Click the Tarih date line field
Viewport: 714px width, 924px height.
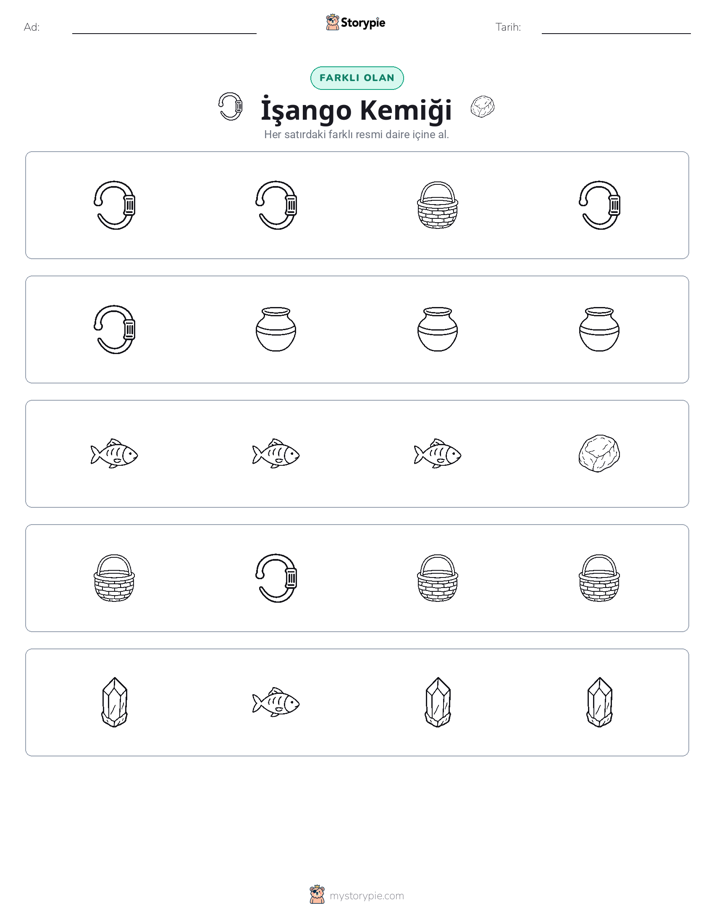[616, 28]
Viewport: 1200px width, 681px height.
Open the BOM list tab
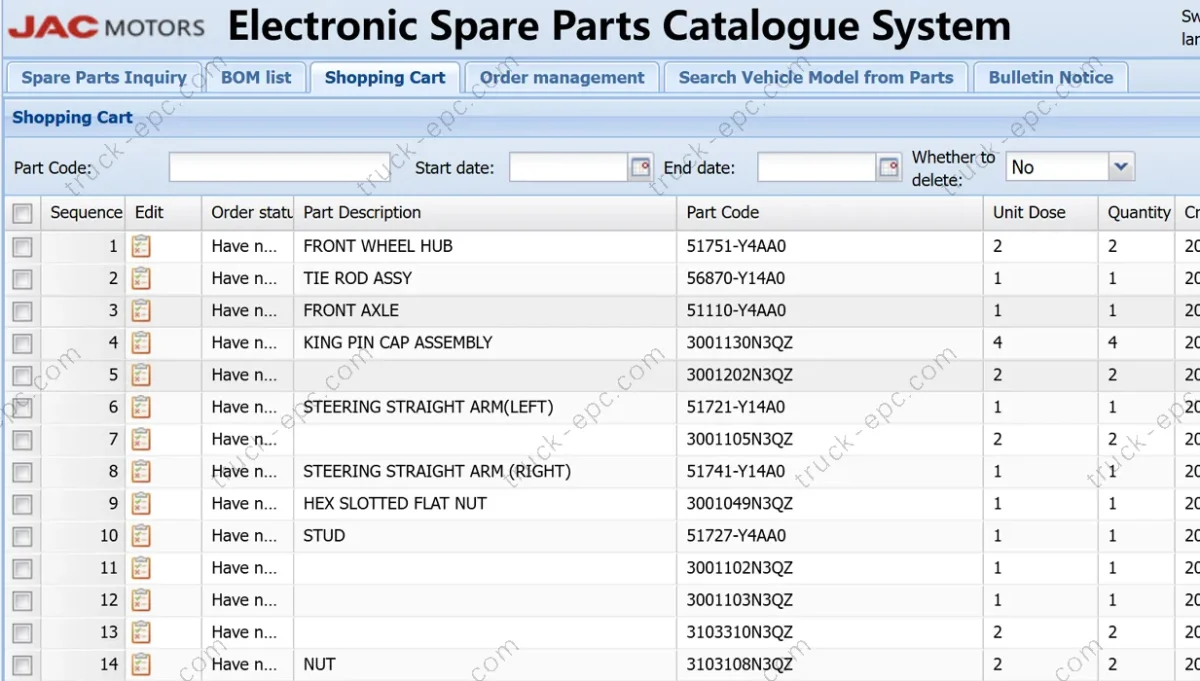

☆ ☆ ☆ ☆

About this exercise:
The output must match the records word for word, except that no pictures appear.

Task answer:
Click the Tarih date line field
Viewport: 714px width, 924px height.
[616, 28]
Viewport: 1200px width, 681px height.
Open the BOM list tab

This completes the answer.